1

I have a collection test, and a compound index on it with two fields

db.test.createIndex({ i: 1, j: 1 })

When I execute following pipeline

db.test.aggregate([{ $sort: { i: 1, j: 1 } }], { allowDiskUse: false })

it works fine. But this pipeline

db.test.aggregate([{ $sort: { i: 1, j: -1 } }], { allowDiskUse: false })

fails with the error that says "Sort exceeded memory limit". The reason is more less clear. The sort order in the pipeline does not match the order in the index and therefore mongodb decides not to use the index and sort the whole collection, which, in turn, does not fit in memory.

However I suspect that mongodb could be slightly smarter. Instead of sorting the whole collection it could use the index to delimit blocks of documents, for which field i is the same, and then sort documents only within such blocks. The documents of the same block have more chances to fit in memory and therefore the pipeline can perform more efficiently. Can I make mongodb server do so? How? If not, what prevents this.

2 Answers2

1

It seems mongod do not identify that can use the index , but you can try to hint him as follow:

db.test.aggregate([ {$sort:{i:1,j:-1}} ],{hint:"i_1_j_1"})
R2D2
  • 9,410
  • 2
  • 12
  • 28
  • 1
    Yes. `hint` makes it to use index. However it seems that the result of index scan is resorted as a whole, not in blocks. And, as a consequence, memory limit is exceeded anyway. – Dmytro Sheyko Sep 16 '22 at 18:59
0

A similar question was asked a few days later here. As @Tom Slabbaert mentioned in the comments, the answer is that no, at the time of writing, MongoDB does not appear to support using the index in the situation described to provide an incremental sort. There is no (non-hacky) way to force the system to do this, especially in a way that would be flexible and deliver performance benefits.

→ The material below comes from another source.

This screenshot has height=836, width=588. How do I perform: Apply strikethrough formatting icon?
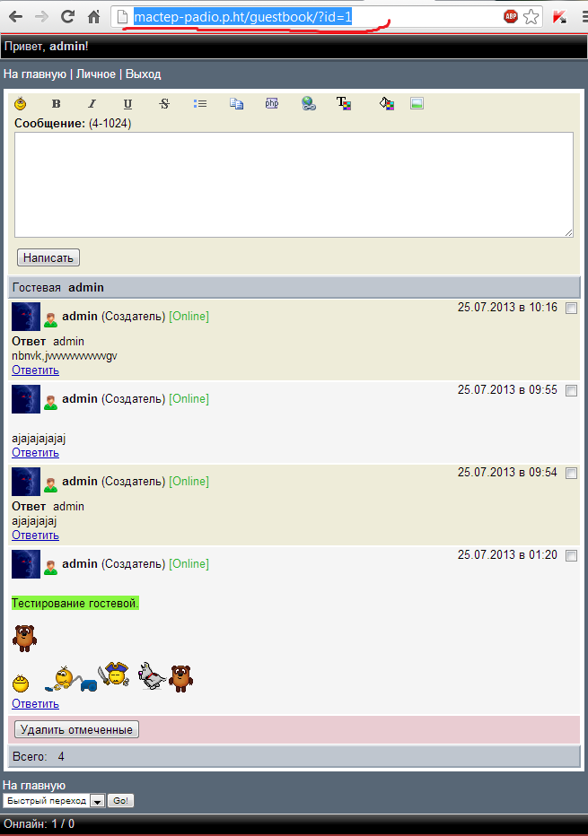tap(164, 103)
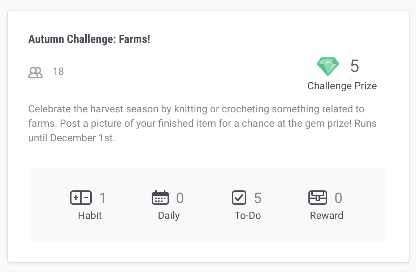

Some additional things to consider with respect to the presumed goal of improved performance:

  • What's the end result of what you're trying to achieve here? Is there a particular reason that would the compound sort is necessary and/or that the index couldn't be adjusted (to have j in descending order to allow it to support the sort)?
  • The sample pipelines explicitly have allowDiskUse set to false. Is there a reason for that? Setting it to true should allow the operation to complete successfully.
  • Relatedly, allowDiskUse now defaults to true beginning in version 6.0.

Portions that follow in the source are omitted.